◆ **Given request**
Copy out, word for word, the stretch of the data from the line containing "Image resolution: width=773" through the line containing "Click the tweet", including both of those lines.
--- START OF Task input ---
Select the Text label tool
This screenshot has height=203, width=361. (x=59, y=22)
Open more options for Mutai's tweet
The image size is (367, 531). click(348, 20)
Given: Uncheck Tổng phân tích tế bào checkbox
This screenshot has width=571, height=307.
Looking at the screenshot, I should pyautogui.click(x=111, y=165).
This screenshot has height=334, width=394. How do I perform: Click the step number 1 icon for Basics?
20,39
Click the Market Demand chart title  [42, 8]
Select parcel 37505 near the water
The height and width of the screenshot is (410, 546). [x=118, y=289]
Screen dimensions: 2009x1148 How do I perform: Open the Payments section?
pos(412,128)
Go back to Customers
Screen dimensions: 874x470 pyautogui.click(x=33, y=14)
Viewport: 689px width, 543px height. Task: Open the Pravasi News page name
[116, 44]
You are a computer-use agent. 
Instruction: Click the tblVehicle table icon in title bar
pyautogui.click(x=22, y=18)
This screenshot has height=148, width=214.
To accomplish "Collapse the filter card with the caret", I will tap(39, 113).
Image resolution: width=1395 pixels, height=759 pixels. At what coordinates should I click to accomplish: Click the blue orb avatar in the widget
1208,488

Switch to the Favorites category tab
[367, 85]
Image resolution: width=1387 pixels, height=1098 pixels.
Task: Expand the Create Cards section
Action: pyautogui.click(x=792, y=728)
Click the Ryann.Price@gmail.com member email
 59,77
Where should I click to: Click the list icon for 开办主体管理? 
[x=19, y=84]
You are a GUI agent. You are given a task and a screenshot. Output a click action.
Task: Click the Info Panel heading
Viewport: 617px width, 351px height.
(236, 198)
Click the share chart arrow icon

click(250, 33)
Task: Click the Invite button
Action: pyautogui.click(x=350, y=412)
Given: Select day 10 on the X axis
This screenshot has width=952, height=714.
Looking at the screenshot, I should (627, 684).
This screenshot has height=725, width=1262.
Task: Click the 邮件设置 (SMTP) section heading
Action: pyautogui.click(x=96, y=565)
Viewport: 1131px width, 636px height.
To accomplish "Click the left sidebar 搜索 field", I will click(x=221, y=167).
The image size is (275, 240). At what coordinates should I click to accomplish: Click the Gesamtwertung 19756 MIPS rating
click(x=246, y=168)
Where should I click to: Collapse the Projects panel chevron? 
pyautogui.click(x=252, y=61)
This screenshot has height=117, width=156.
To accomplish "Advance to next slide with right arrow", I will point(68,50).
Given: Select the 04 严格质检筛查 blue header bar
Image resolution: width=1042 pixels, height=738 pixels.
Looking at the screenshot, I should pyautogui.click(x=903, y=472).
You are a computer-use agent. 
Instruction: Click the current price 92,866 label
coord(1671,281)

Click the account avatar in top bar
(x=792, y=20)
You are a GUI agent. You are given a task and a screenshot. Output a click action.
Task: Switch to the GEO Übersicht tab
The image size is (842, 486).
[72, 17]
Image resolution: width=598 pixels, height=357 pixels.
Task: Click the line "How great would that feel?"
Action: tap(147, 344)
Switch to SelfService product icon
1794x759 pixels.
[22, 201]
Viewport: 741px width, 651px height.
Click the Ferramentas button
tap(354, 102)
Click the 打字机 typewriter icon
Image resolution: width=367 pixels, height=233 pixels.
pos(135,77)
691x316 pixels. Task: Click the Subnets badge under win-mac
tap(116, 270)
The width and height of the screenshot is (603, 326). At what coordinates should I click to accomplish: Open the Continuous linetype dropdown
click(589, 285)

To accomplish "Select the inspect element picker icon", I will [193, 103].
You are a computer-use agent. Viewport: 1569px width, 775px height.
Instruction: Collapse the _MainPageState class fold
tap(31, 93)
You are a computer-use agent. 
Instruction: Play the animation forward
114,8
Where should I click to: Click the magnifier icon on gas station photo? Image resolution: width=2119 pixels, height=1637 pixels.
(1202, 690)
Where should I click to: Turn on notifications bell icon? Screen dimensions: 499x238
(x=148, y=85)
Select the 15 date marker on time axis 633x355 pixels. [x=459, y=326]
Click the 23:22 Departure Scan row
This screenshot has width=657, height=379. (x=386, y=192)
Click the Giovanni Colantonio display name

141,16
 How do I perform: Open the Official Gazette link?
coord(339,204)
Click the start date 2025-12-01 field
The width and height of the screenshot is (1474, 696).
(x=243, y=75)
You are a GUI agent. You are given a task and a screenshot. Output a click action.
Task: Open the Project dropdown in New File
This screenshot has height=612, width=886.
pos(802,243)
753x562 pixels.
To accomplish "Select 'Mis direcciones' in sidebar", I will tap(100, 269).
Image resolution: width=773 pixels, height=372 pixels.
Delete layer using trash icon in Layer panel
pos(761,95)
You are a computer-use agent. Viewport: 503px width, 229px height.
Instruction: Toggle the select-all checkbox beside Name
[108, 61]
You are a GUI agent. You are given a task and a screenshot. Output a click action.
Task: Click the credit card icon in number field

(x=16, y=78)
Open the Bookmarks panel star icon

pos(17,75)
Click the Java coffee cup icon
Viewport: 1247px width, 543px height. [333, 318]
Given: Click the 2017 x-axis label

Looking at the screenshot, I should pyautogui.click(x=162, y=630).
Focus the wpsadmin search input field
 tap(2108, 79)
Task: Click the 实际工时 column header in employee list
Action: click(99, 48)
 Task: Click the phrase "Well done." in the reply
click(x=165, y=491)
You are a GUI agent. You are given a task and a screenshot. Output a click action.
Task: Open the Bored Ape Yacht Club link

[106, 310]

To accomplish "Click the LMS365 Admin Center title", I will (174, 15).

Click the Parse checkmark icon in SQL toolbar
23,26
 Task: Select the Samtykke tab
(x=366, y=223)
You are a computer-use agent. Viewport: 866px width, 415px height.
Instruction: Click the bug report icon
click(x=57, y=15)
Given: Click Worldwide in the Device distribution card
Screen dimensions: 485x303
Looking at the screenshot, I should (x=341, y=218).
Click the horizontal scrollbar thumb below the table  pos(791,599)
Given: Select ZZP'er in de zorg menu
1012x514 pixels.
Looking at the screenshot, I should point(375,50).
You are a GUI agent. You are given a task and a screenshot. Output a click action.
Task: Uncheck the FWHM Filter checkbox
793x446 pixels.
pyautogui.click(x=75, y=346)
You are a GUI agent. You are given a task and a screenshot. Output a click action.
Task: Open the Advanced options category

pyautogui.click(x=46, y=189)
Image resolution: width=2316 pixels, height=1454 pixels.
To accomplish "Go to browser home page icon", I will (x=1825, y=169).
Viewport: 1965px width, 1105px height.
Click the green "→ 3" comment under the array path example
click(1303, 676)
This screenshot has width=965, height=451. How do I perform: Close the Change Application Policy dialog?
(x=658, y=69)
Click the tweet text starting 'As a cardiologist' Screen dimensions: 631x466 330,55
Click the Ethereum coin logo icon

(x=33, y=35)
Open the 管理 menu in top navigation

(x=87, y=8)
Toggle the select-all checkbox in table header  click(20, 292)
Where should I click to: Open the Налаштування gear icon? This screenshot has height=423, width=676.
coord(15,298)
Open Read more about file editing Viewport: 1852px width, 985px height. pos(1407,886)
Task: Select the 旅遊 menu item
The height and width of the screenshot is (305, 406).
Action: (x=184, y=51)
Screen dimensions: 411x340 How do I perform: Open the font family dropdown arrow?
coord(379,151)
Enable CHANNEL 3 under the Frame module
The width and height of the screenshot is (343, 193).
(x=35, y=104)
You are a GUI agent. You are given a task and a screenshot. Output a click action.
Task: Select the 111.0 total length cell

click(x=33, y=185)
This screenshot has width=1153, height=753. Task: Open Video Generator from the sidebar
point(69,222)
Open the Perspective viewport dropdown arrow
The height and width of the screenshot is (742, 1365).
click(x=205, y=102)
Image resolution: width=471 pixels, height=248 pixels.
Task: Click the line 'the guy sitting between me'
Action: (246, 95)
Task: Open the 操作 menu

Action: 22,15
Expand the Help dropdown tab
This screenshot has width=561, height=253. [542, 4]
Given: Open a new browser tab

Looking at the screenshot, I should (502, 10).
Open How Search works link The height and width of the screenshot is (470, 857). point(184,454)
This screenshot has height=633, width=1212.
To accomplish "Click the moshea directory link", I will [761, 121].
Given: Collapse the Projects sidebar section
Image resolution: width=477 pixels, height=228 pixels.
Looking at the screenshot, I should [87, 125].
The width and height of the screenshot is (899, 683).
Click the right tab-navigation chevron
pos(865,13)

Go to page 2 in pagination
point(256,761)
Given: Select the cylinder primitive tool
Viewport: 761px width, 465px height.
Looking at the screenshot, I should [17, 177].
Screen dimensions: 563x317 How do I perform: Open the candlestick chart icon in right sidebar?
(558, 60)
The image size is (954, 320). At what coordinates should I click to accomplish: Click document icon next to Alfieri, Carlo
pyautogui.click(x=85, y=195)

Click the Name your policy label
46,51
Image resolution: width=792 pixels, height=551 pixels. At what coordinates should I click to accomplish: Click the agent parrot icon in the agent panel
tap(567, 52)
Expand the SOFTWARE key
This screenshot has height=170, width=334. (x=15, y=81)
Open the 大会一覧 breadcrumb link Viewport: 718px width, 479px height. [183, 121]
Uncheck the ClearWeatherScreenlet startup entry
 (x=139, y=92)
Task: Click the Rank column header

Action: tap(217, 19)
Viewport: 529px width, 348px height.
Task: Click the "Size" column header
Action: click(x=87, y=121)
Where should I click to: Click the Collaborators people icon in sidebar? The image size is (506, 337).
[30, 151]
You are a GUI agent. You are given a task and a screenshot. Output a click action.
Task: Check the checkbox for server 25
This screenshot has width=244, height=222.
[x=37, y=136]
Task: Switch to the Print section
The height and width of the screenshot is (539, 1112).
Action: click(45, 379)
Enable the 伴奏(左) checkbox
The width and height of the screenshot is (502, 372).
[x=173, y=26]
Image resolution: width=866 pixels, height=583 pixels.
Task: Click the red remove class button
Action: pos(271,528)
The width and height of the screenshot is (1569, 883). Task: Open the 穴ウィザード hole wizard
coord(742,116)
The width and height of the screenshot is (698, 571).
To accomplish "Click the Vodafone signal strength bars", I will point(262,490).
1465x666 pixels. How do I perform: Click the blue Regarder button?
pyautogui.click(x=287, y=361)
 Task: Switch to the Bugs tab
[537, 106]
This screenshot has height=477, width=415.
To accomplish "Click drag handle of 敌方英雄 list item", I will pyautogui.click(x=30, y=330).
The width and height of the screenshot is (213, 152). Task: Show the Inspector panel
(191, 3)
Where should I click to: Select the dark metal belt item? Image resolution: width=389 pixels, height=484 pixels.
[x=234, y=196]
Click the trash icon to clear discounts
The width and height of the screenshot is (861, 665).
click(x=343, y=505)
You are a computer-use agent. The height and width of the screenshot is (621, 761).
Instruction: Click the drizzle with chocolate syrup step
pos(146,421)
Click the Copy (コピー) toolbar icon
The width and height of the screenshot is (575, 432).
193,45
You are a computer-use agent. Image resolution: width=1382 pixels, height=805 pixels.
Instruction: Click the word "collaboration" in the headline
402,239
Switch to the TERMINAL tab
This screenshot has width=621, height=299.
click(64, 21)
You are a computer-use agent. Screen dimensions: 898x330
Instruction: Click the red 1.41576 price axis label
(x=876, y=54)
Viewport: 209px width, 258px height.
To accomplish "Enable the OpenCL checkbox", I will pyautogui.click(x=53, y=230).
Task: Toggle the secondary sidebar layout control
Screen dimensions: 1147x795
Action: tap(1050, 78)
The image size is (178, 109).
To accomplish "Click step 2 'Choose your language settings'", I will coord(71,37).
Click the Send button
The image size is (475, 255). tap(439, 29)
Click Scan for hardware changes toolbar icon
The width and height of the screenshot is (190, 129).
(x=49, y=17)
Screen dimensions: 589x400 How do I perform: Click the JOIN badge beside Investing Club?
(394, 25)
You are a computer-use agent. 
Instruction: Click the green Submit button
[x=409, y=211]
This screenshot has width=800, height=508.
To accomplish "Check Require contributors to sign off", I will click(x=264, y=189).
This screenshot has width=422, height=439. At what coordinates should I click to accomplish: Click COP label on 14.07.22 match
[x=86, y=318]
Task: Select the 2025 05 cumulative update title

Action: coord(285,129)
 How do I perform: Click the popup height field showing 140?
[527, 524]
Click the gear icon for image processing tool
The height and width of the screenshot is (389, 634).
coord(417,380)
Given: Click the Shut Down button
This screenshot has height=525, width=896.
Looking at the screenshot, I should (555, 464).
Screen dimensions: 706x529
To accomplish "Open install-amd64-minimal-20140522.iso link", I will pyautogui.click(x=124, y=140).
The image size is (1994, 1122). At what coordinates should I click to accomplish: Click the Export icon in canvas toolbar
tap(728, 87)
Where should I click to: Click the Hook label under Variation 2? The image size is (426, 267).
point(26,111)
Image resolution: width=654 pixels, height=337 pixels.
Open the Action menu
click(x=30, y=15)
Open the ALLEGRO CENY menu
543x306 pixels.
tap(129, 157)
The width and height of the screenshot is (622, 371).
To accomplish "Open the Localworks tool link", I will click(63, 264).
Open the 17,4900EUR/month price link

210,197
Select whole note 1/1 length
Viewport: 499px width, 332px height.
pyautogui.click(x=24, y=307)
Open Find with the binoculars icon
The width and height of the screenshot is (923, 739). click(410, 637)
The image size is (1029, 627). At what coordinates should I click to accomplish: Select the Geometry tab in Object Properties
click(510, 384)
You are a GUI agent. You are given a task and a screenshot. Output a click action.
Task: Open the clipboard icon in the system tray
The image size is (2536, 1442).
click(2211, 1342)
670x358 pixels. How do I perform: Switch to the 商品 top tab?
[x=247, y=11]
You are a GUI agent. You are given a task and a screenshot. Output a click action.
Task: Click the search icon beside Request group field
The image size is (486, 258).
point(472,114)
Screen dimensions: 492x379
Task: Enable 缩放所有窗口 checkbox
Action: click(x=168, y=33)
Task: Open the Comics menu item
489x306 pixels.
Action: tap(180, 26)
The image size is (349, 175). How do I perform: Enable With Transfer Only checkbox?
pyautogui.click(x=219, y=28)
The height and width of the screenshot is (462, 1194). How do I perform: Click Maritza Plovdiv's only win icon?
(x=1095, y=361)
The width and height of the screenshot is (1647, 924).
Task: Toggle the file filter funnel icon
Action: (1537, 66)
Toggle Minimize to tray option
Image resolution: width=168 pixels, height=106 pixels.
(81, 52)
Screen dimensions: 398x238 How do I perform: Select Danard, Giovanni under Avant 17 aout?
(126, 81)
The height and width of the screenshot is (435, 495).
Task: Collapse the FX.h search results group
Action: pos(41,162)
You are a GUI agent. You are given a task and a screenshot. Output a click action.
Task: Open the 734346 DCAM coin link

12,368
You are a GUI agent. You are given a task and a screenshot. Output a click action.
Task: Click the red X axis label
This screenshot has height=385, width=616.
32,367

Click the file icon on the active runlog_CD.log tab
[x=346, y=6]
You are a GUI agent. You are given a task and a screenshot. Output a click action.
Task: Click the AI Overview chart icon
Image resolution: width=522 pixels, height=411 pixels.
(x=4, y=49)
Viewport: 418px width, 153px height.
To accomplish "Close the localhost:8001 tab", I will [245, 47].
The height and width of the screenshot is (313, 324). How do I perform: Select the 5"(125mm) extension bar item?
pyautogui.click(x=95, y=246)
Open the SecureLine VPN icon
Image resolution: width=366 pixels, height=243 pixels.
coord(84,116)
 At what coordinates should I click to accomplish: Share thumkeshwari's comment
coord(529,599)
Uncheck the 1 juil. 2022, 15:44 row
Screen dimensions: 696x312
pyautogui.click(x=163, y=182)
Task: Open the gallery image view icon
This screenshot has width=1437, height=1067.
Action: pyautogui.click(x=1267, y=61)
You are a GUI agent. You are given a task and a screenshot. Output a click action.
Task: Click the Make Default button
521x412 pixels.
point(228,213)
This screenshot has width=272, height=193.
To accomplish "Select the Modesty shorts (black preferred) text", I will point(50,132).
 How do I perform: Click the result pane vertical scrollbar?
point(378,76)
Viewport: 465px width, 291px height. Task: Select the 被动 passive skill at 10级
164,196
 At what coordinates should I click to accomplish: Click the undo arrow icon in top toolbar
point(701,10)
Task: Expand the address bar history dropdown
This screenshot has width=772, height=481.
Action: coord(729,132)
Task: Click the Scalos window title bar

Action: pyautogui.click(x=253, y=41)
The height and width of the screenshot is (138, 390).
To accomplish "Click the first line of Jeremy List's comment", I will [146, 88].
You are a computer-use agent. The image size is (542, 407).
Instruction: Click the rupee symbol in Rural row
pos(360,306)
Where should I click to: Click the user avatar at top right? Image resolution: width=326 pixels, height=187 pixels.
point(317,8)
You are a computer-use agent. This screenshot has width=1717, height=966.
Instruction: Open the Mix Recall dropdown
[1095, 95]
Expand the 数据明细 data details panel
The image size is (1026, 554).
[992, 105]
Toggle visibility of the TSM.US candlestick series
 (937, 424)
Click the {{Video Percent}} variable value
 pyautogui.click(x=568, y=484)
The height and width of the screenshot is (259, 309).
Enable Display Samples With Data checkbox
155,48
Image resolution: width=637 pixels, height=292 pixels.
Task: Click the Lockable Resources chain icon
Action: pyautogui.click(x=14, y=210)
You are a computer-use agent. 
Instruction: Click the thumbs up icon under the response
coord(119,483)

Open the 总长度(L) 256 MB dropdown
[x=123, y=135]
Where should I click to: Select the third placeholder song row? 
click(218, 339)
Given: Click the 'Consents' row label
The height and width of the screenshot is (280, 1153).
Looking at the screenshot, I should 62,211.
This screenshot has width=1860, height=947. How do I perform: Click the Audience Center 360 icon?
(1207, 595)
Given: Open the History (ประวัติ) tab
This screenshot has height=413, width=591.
--- END OF Task input ---
◆ **Solution to the exercise**
Image resolution: width=773 pixels, height=372 pixels.
Delete layer using trash icon in Layer panel
pos(761,95)
You are a computer-use agent. Viewport: 503px width, 229px height.
Instruction: Toggle the select-all checkbox beside Name
[108, 61]
You are a GUI agent. You are given a task and a screenshot. Output a click action.
Task: Click the credit card icon in number field

(x=16, y=78)
Open the Bookmarks panel star icon

pos(17,75)
Click the Java coffee cup icon
Viewport: 1247px width, 543px height. [333, 318]
Given: Click the 2017 x-axis label

Looking at the screenshot, I should pyautogui.click(x=162, y=630).
Focus the wpsadmin search input field
 tap(2108, 79)
Task: Click the 实际工时 column header in employee list
Action: click(99, 48)
 Task: Click the phrase "Well done." in the reply
click(x=165, y=491)
You are a GUI agent. You are given a task and a screenshot. Output a click action.
Task: Open the Bored Ape Yacht Club link

[106, 310]

To accomplish "Click the LMS365 Admin Center title", I will (174, 15).

Click the Parse checkmark icon in SQL toolbar
23,26
 Task: Select the Samtykke tab
(x=366, y=223)
You are a computer-use agent. Viewport: 866px width, 415px height.
Instruction: Click the bug report icon
click(x=57, y=15)
Given: Click Worldwide in the Device distribution card
Screen dimensions: 485x303
Looking at the screenshot, I should (x=341, y=218).
Click the horizontal scrollbar thumb below the table  pos(791,599)
Given: Select ZZP'er in de zorg menu
1012x514 pixels.
Looking at the screenshot, I should point(375,50).
You are a GUI agent. You are given a task and a screenshot. Output a click action.
Task: Uncheck the FWHM Filter checkbox
793x446 pixels.
pyautogui.click(x=75, y=346)
You are a GUI agent. You are given a task and a screenshot. Output a click action.
Task: Open the Advanced options category

pyautogui.click(x=46, y=189)
Image resolution: width=2316 pixels, height=1454 pixels.
To accomplish "Go to browser home page icon", I will (x=1825, y=169).
Viewport: 1965px width, 1105px height.
Click the green "→ 3" comment under the array path example
click(1303, 676)
This screenshot has width=965, height=451. How do I perform: Close the Change Application Policy dialog?
(x=658, y=69)
Click the tweet text starting 'As a cardiologist' Screen dimensions: 631x466 330,55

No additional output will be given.